Let us take two traders (A and B) trading ~90 day index ICs (or credit spreads) with a preference to exit the market 20-30 days before expiration. These traders make exactly the same trades and have the same comfort level and same trading philosophy, except when it comes to making an adjustment:
Trader A always uses the same adjustment method: close all positions at the same time or close in stages.
Trader B sometimes closes his positions and sometimes he uses other adjustment methods depending on his analysis in each situation.
In the long run, and under all kinds of different market conditions, I think trader B will achieve better results (higher annualised returns). The question is how much better?
Obviously, I am not looking for precise figures here, just some kind of rough data/information/comments that could help me decide for myself, if it is worth it (for me) to spend the necessary time to “master” one or more of the available adjustment methods.
Good question. However, the problem is not with ‘learning’ something new. Nor does it have anything to do with your ‘mastering’ anything special. We must look at ‘adjusting’ differently.
As to the final question, I believe that knowing how to ‘fix’ a good, but risky, position is a powerful earnings source. It remains important to exit trades that are not worth salvaging.
An Alternative Perspective
I often refer to ‘risk management’ as if it were separated from ‘regular’ trading. We enter into a trade as a first step, then when necessary, the original position is changed or adjusted.
Consider this perspective:
You own a blank portfolio – with no current positions. No risk. No possible reward.
Next, assume adjustment to that portfolio is made. Deciding that zero risk/zero reward is not what you want to own right now, you buy an iron condor. That trade adjusted (changed) the portfolio. You made a voluntary trade and added an acceptable level of both risk and reward potential.
I’ve described adjustments as having one purpose: risk reduction. In this scenario, the risk of having no earnings potential was reduced.
Two weeks later, you make another portfolio adjustment by opening a new position. Perhaps it’s a butterfly spread this time. This is another voluntary portfolio adjustment.
Most traders think of an adjustment as involuntary. In other words, they prefer not to make that trade.
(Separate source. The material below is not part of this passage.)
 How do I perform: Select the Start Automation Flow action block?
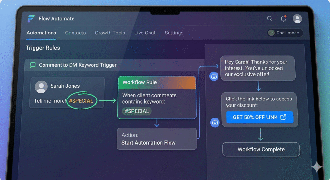pos(157,139)
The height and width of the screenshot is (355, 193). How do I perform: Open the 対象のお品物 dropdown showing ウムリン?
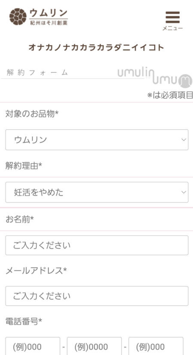97,140
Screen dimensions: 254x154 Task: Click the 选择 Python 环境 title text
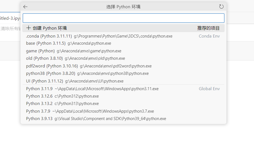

That is not a good mindset, and only applies when the trader has waited far too long and now has no alternatives, other than exiting the trade. I suggest looking at an adjustment (as it is usually defined) as a voluntary trade. You want to make this trade because it reduces risk and transforms the current position into another that you want to own.
From this perspective, making a position adjustment is NO DIFFERENT from opening a new trade.
When the adjustment is complete, you own a position that you want to own. Isn’t that exactly how you feel when making a new trade?
Thus, you do not have to ‘master’ anything. You only have to know when an adjustment is needed and recognize when a new trade is going to give you an improved position. I believe those are reasonable goals for any trader. Think of ‘adjusting’ a position as working on a partially painted canvas, whereas adjusting a portfolio by adding a new trade is working on a blank canvas.
Just as you make an effort to learn more details about trading your chosen strategies, so too will you learn a few possibilities for ‘fixing’ a troubled trade. There’s no need to be any more of an expert in making these trades than there is in making the original iron condor trade. It may be more fun to open a clean trade, but you will discover that the money is made by improving your positions. I do not believe there is any special edge in initiating iron condors. The edge has to come from good decision-making, and trade execution skills.
As you understand more about options, you gain a better intuitive feeling (but do NOT ignore the risk graphs or the greeks) for which trade type provides needed (even if not the absolute best) risk-reducing, profit-enhancing protection. It is worth the effort.
If you believe than an adjustment is another profit-making opportunity and not a nuisance that locks in a loss, then the whole idea of adjusting becomes so much less frightening and burdensome. It’s just an ordinary trade using options = to do what options do best: reduce risk and (if you elect not to exit) increase the chances of owning a winning trade(defined as making money from the time the adjustment is made).